Small coffee farms (there are around 500,000 in Colombia) cannot sell their crops directly to consumers, and the imbalance between production costs and sales prices is a constant problem that affects them.
We discovered that agritourism is a powerful way to help balance this equation and in the last 8 years we have connected thousands of tourists with small Colombian coffee growers.
Touring the farms and then drinking their delicious fresh coffee each day, we create beneficial relationships for visitors and growers.
After the onset of the Covid-19 Pandemic, we decided to reverse the order of the tourism equation, in 2020 you first buy your fresh coffee and then visit the farms where it is produced. This mitigates the effect of the absence of tourism in our 14 allied coffee farms in Jardín and Jericó in Southwest Antioquia.
Agriculture impacts the native forest to produce coffee and deforestation in the tropical Andes is VERY HIGH.

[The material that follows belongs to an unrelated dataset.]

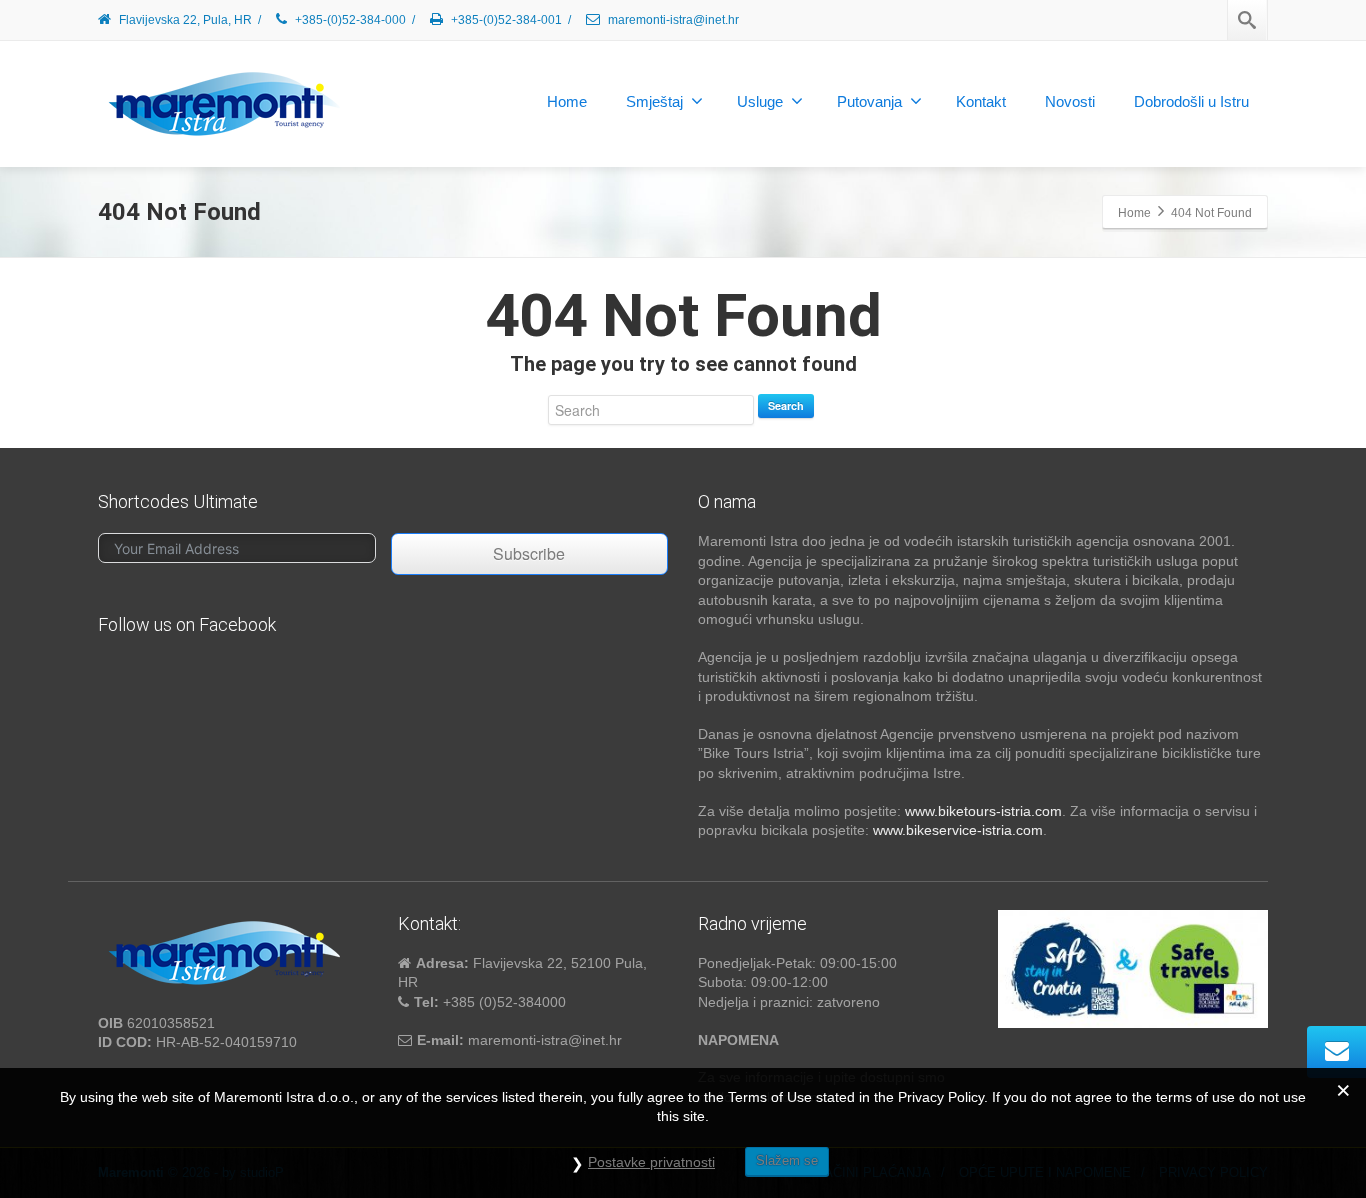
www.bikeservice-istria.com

Conservation of pure mountain water is VITAL, which is part of the quality of life of growers and which is essential for the traditional process of coffee in Colombia.

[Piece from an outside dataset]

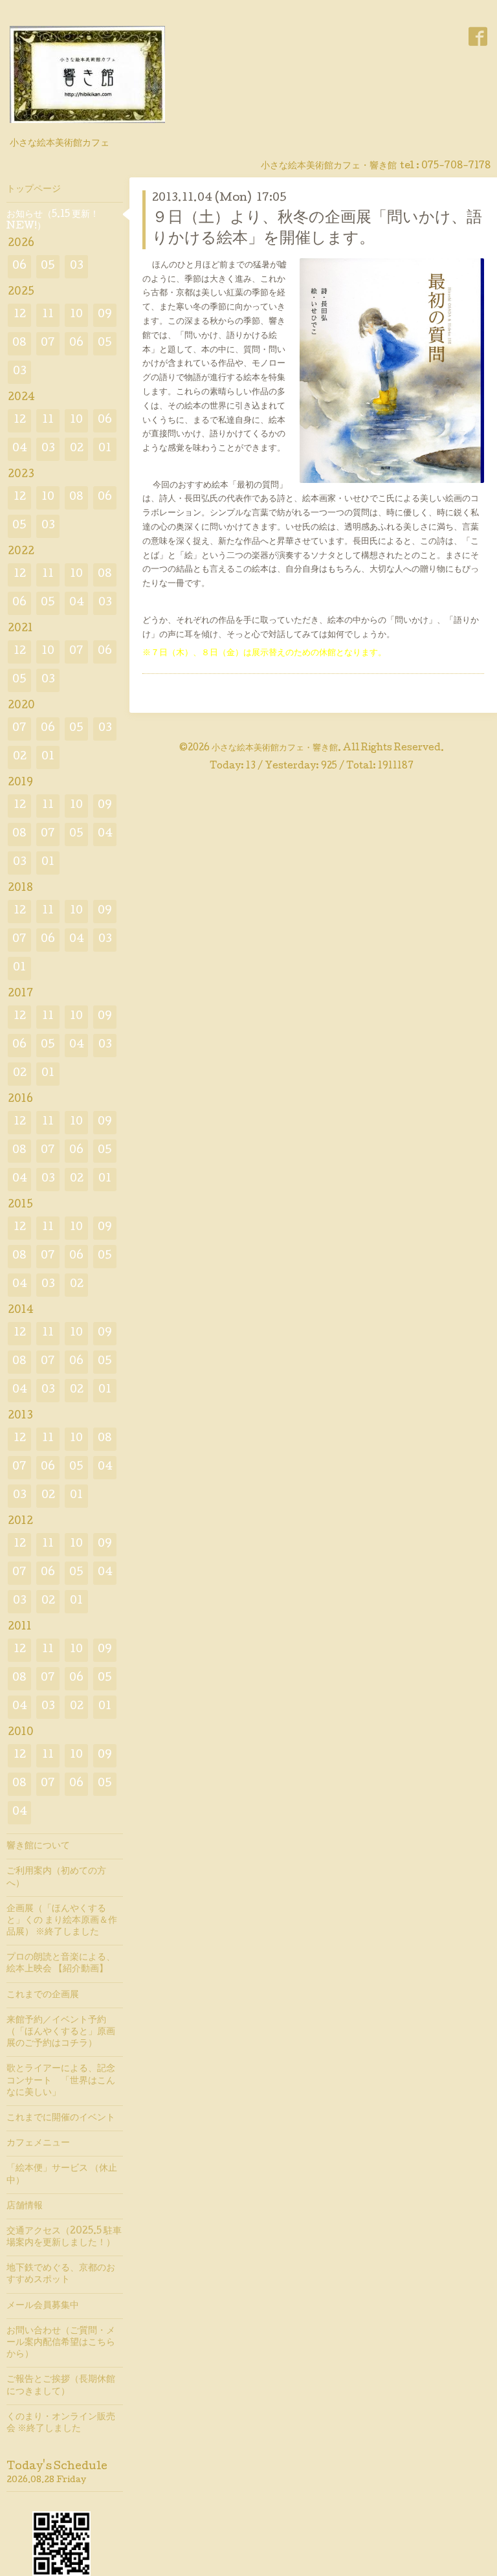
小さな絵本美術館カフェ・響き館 (275, 748)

The reforestation of watersheds and the connection of forest remnants is the strategy chosen by farmers to conserve water and the exuberant biodiversity of the ecosystems present in coffee farms.
Today, women coffee growers plant coffee, generate productive projects, lead their own associations, and represent 30% of the people registered in the National Federation of Coffee Growers.
However, their participation in trade union committees and associations is low, due to the traditional subordination and exclusion that women have experienced in all work areas in Colombia, including coffee production.
We connect coffee producers with markets, allies, and associations that promote gender equality and promote their empowerment.